» What to work on: Please print every record below exactly as it appears.

(Records excerpted from a collection)
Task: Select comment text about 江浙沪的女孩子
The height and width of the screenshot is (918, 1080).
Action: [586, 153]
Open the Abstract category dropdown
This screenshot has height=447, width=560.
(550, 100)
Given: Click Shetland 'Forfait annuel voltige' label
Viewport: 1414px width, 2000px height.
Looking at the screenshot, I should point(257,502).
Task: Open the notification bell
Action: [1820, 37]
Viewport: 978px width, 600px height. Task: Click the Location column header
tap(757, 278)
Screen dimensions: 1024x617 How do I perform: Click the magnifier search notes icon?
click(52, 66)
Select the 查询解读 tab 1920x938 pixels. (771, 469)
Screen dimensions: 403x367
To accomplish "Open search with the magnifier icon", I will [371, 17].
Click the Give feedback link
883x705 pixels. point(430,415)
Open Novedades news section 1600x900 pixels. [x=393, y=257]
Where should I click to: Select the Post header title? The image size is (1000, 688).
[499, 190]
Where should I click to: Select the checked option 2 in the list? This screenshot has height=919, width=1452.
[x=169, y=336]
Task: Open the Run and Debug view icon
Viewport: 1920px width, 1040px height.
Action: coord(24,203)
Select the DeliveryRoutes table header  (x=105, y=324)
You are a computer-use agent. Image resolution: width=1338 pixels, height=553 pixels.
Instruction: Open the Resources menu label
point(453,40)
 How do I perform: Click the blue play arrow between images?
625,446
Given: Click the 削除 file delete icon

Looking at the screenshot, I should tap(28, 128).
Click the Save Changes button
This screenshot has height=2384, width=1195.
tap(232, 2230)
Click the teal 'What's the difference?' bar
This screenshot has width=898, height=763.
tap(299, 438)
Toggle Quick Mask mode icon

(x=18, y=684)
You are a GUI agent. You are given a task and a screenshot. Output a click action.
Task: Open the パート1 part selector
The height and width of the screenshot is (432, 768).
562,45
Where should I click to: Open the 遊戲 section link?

» Exercise output:
Task: Select comment text about 江浙沪的女孩子
The height and width of the screenshot is (918, 1080).
Action: [586, 153]
Open the Abstract category dropdown
This screenshot has height=447, width=560.
(550, 100)
Given: Click Shetland 'Forfait annuel voltige' label
Viewport: 1414px width, 2000px height.
Looking at the screenshot, I should point(257,502).
Task: Open the notification bell
Action: [1820, 37]
Viewport: 978px width, 600px height. Task: Click the Location column header
tap(757, 278)
Screen dimensions: 1024x617 How do I perform: Click the magnifier search notes icon?
click(52, 66)
Select the 查询解读 tab 1920x938 pixels. (771, 469)
Screen dimensions: 403x367
To accomplish "Open search with the magnifier icon", I will [371, 17].
Click the Give feedback link
883x705 pixels. point(430,415)
Open Novedades news section 1600x900 pixels. [x=393, y=257]
Where should I click to: Select the Post header title? The image size is (1000, 688).
[499, 190]
Where should I click to: Select the checked option 2 in the list? This screenshot has height=919, width=1452.
[x=169, y=336]
Task: Open the Run and Debug view icon
Viewport: 1920px width, 1040px height.
Action: coord(24,203)
Select the DeliveryRoutes table header  (x=105, y=324)
You are a computer-use agent. Image resolution: width=1338 pixels, height=553 pixels.
Instruction: Open the Resources menu label
point(453,40)
 How do I perform: Click the blue play arrow between images?
625,446
Given: Click the 削除 file delete icon

Looking at the screenshot, I should tap(28, 128).
Click the Save Changes button
This screenshot has height=2384, width=1195.
tap(232, 2230)
Click the teal 'What's the difference?' bar
This screenshot has width=898, height=763.
tap(299, 438)
Toggle Quick Mask mode icon

(x=18, y=684)
You are a GUI agent. You are given a task and a screenshot. Output a click action.
Task: Open the パート1 part selector
The height and width of the screenshot is (432, 768).
562,45
Where should I click to: Open the 遊戲 section link?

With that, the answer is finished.